[SET EXERCISE A]: In the court ruling on jurisdiction, what was the purpose of the defendant's September 14, 2017 visit to Illinois?
[SET EXERCISE B]: Continue the court ruling on jurisdiction from its last sentence.

[PAGE EXCERPT]:
+ + + + +

In the instant case, it is unclear whether plaintiff is asserting specific or general
jurisdiction, or perhaps both. Indeed, as defendant has suggested, plaintiff’s brief appears to
conflate the two concepts. For example, plaintiff argues that defendant “is constructively present
in Illinois, and therefore amenable to suit, by virtue of the business that it conducted through
[plaintiff] . . ..” It is unclear to the court if plaintiff is arguing that his mere presence in Illinois is
sufficient to subject defendant to general jurisdiction, open to suit in Illinois by anyone for any
claim, or whether he is attempting to suggest that his presence in Illinois means he can sue
defendant in Illinois based on the claims in the instant complaint. No matter, for jurisdiction is
lacking under either theory.
General jurisdiction is a non-starter. There is simply no evidence even to suggest, let
alone establish a prima facie case, that defendant has such “continuous and systematic” activity in
Illinois that it can be said to be at home here. Indeed, defendant’s only activity in Illinois, outside
of plaintiff’s activity (of which the court knows very little), was to attend two meetings. The first,
on February 27, 2017, was a meeting with investors. The second was on September 14, 2017, to
attend a marketing event. This activity is not “so substantial and of such a nature” as to consider
defendant at home in Illinois. BNSF Ry. Co., 134 S.Ct. at 760.

+ + + + +

[GIVEN DATA]:

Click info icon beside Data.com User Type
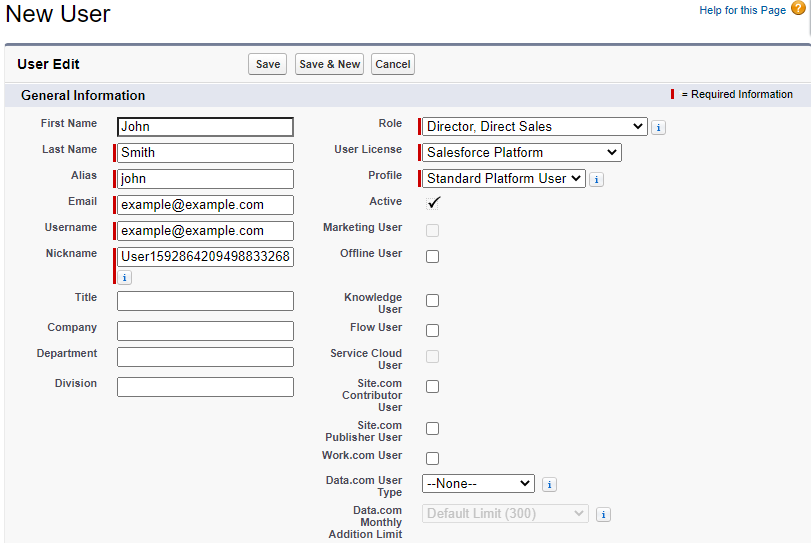tap(549, 485)
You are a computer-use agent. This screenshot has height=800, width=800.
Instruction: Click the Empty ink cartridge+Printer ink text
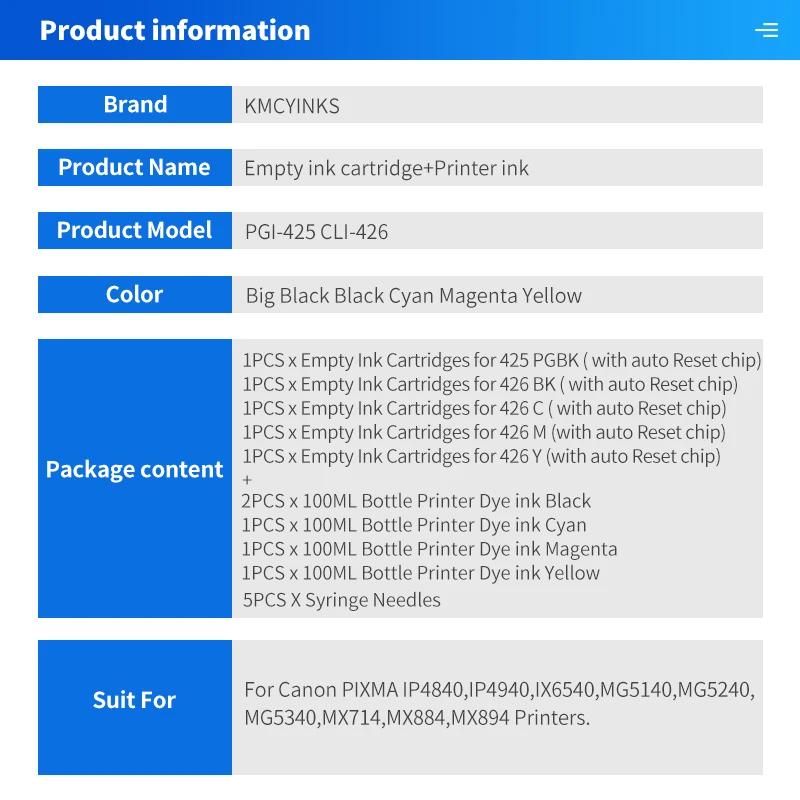(x=386, y=168)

+ + + + +

[EXERCISE OUTPUT A]: To attend a marketing event.

[EXERCISE OUTPUT B]:
Plaintiff fares no better under specific jurisdiction. To establish a prima facie case of
specific personal jurisdiction, plaintiff must show that defendant’s conduct in connection with
Illinois is substantial enough to make it reasonable for defendant to anticipate that it could be haled
into court here. Northern Grain Mkting, LLC v. Greving, 743 F.3d 487, 492 (7th Cir. 2014).
“This purposeful-availment requirement insures that a defendant’s amenability to jurisdiction is
not based on ‘random, fortuitous, or attenuated contacts’ but instead ‘on contacts that demonstrate
a real relationship with the state with respect to the transaction at issue.’” Id. (quoting Burger
King, 471 U.S. at 474).
“[C]ontracting with an out-of-state party alone cannot establish automatically sufficient
minimum contacts in the other party’s home forum.” Id. (citing Purdue Res. Found., 338 F.3d at
781. Instead, the court must conduct a “context-sensitive analysis of the contract, examining
prior negotiations, contemplated future consequences, the terms of the contract, and the parties’
course of actual dealing with each other.” Id. “[W]hich party initiated or solicited a business
transaction has long been considered pertinent to the constitutional propriety of personal
jurisdiction and a suit arising out of the transaction.” Id.
In the instant case, it is unclear who initiated the talks between the parties, but it is
undisputed that plaintiff travelled to California to meet with and begin negotiating with defendant.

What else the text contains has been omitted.